TRY IT – All of the data below is to be written out again exactly.

================

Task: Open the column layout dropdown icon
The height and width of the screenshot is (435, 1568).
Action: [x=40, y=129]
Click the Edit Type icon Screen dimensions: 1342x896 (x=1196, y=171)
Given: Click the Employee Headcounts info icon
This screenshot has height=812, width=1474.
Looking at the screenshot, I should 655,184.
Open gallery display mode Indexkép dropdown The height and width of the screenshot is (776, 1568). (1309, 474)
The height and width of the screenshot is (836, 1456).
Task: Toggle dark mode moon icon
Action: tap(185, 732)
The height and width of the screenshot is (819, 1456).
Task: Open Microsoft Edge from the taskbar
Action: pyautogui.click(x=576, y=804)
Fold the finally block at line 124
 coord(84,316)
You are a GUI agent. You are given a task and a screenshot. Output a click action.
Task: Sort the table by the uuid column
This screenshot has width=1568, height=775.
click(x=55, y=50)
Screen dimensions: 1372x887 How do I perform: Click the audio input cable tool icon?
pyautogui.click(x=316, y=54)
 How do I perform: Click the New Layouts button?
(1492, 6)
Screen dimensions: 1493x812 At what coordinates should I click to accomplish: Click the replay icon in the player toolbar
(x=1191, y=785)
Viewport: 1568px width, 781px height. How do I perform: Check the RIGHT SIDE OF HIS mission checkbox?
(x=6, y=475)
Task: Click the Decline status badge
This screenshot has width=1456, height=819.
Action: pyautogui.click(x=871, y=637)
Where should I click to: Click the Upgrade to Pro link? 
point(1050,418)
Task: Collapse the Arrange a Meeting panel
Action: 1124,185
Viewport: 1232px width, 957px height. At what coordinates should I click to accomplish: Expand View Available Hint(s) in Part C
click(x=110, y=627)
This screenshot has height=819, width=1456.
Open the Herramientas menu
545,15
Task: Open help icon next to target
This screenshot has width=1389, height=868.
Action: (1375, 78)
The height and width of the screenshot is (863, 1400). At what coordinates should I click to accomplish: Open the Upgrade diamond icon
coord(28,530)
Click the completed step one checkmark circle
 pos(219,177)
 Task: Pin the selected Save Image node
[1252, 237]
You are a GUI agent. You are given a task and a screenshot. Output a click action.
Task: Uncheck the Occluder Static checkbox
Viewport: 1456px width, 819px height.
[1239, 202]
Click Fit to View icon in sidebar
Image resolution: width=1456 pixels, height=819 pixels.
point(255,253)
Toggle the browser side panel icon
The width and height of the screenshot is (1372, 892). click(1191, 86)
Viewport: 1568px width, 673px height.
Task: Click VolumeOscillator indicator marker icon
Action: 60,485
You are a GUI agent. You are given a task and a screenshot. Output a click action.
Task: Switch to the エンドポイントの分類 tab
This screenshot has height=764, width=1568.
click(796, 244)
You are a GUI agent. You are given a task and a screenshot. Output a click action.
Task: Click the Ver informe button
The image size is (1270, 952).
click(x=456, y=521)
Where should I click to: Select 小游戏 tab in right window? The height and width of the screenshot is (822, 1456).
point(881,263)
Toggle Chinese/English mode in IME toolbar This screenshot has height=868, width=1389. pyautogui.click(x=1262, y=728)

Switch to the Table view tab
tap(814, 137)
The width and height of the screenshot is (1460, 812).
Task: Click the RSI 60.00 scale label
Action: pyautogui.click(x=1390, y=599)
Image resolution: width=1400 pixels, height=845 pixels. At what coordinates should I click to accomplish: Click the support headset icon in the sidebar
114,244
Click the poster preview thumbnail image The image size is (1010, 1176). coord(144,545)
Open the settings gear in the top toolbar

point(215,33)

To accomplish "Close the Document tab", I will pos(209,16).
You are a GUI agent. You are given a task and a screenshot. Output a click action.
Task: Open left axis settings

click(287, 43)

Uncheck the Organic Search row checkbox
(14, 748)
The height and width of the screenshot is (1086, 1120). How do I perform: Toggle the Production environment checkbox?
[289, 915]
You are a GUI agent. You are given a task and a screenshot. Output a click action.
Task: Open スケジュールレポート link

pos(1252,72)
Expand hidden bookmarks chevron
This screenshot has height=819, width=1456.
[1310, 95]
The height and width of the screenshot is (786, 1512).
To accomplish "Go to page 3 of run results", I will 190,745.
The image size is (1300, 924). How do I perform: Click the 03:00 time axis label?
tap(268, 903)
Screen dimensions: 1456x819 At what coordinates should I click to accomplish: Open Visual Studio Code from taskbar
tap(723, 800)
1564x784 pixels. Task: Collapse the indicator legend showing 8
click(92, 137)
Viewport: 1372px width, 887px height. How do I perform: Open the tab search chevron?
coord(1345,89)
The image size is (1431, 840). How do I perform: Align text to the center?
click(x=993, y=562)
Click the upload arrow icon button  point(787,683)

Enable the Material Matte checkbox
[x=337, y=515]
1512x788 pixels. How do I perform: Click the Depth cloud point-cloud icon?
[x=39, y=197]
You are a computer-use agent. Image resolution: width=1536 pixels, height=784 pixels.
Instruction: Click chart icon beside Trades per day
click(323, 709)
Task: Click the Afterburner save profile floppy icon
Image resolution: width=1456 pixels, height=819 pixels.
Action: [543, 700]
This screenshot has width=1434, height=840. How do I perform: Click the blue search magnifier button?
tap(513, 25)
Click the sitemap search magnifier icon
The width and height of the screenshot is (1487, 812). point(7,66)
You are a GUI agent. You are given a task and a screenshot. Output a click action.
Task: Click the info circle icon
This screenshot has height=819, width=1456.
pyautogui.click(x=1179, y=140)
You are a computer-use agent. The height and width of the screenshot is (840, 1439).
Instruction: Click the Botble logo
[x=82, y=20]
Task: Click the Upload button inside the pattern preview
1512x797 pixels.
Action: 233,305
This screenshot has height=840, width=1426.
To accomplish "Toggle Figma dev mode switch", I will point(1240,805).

================

FINISHED TASK –
Task: Open the column layout dropdown icon
The height and width of the screenshot is (435, 1568).
Action: [x=40, y=129]
Click the Edit Type icon Screen dimensions: 1342x896 (x=1196, y=171)
Given: Click the Employee Headcounts info icon
This screenshot has height=812, width=1474.
Looking at the screenshot, I should 655,184.
Open gallery display mode Indexkép dropdown The height and width of the screenshot is (776, 1568). (1309, 474)
The height and width of the screenshot is (836, 1456).
Task: Toggle dark mode moon icon
Action: tap(185, 732)
The height and width of the screenshot is (819, 1456).
Task: Open Microsoft Edge from the taskbar
Action: pyautogui.click(x=576, y=804)
Fold the finally block at line 124
 coord(84,316)
You are a GUI agent. You are given a task and a screenshot. Output a click action.
Task: Sort the table by the uuid column
This screenshot has width=1568, height=775.
click(x=55, y=50)
Screen dimensions: 1372x887 How do I perform: Click the audio input cable tool icon?
pyautogui.click(x=316, y=54)
 How do I perform: Click the New Layouts button?
(1492, 6)
Screen dimensions: 1493x812 At what coordinates should I click to accomplish: Click the replay icon in the player toolbar
(x=1191, y=785)
Viewport: 1568px width, 781px height. How do I perform: Check the RIGHT SIDE OF HIS mission checkbox?
(x=6, y=475)
Task: Click the Decline status badge
This screenshot has width=1456, height=819.
Action: pyautogui.click(x=871, y=637)
Where should I click to: Click the Upgrade to Pro link? 
point(1050,418)
Task: Collapse the Arrange a Meeting panel
Action: 1124,185
Viewport: 1232px width, 957px height. At what coordinates should I click to accomplish: Expand View Available Hint(s) in Part C
click(x=110, y=627)
This screenshot has height=819, width=1456.
Open the Herramientas menu
545,15
Task: Open help icon next to target
This screenshot has width=1389, height=868.
Action: (1375, 78)
The height and width of the screenshot is (863, 1400). At what coordinates should I click to accomplish: Open the Upgrade diamond icon
coord(28,530)
Click the completed step one checkmark circle
 pos(219,177)
 Task: Pin the selected Save Image node
[1252, 237]
You are a GUI agent. You are given a task and a screenshot. Output a click action.
Task: Uncheck the Occluder Static checkbox
Viewport: 1456px width, 819px height.
[1239, 202]
Click Fit to View icon in sidebar
Image resolution: width=1456 pixels, height=819 pixels.
point(255,253)
Toggle the browser side panel icon
The width and height of the screenshot is (1372, 892). click(1191, 86)
Viewport: 1568px width, 673px height.
Task: Click VolumeOscillator indicator marker icon
Action: 60,485
You are a GUI agent. You are given a task and a screenshot. Output a click action.
Task: Switch to the エンドポイントの分類 tab
This screenshot has height=764, width=1568.
click(796, 244)
You are a GUI agent. You are given a task and a screenshot. Output a click action.
Task: Click the Ver informe button
The image size is (1270, 952).
click(x=456, y=521)
Where should I click to: Select 小游戏 tab in right window? The height and width of the screenshot is (822, 1456).
point(881,263)
Toggle Chinese/English mode in IME toolbar This screenshot has height=868, width=1389. pyautogui.click(x=1262, y=728)

Switch to the Table view tab
tap(814, 137)
The width and height of the screenshot is (1460, 812).
Task: Click the RSI 60.00 scale label
Action: pyautogui.click(x=1390, y=599)
Image resolution: width=1400 pixels, height=845 pixels. At what coordinates should I click to accomplish: Click the support headset icon in the sidebar
114,244
Click the poster preview thumbnail image The image size is (1010, 1176). coord(144,545)
Open the settings gear in the top toolbar

point(215,33)

To accomplish "Close the Document tab", I will pos(209,16).
You are a GUI agent. You are given a task and a screenshot. Output a click action.
Task: Open left axis settings

click(287, 43)

Uncheck the Organic Search row checkbox
(14, 748)
The height and width of the screenshot is (1086, 1120). How do I perform: Toggle the Production environment checkbox?
[289, 915]
You are a GUI agent. You are given a task and a screenshot. Output a click action.
Task: Open スケジュールレポート link

pos(1252,72)
Expand hidden bookmarks chevron
This screenshot has height=819, width=1456.
[1310, 95]
The height and width of the screenshot is (786, 1512).
To accomplish "Go to page 3 of run results", I will 190,745.
The image size is (1300, 924). How do I perform: Click the 03:00 time axis label?
tap(268, 903)
Screen dimensions: 1456x819 At what coordinates should I click to accomplish: Open Visual Studio Code from taskbar
tap(723, 800)
1564x784 pixels. Task: Collapse the indicator legend showing 8
click(92, 137)
Viewport: 1372px width, 887px height. How do I perform: Open the tab search chevron?
coord(1345,89)
The image size is (1431, 840). How do I perform: Align text to the center?
click(x=993, y=562)
Click the upload arrow icon button  point(787,683)

Enable the Material Matte checkbox
[x=337, y=515]
1512x788 pixels. How do I perform: Click the Depth cloud point-cloud icon?
[x=39, y=197]
You are a computer-use agent. Image resolution: width=1536 pixels, height=784 pixels.
Instruction: Click chart icon beside Trades per day
click(323, 709)
Task: Click the Afterburner save profile floppy icon
Image resolution: width=1456 pixels, height=819 pixels.
Action: [543, 700]
This screenshot has width=1434, height=840. How do I perform: Click the blue search magnifier button?
tap(513, 25)
Click the sitemap search magnifier icon
The width and height of the screenshot is (1487, 812). point(7,66)
You are a GUI agent. You are given a task and a screenshot. Output a click action.
Task: Click the info circle icon
This screenshot has height=819, width=1456.
pyautogui.click(x=1179, y=140)
You are a computer-use agent. The height and width of the screenshot is (840, 1439).
Instruction: Click the Botble logo
[x=82, y=20]
Task: Click the Upload button inside the pattern preview
1512x797 pixels.
Action: 233,305
This screenshot has height=840, width=1426.
To accomplish "Toggle Figma dev mode switch", I will point(1240,805).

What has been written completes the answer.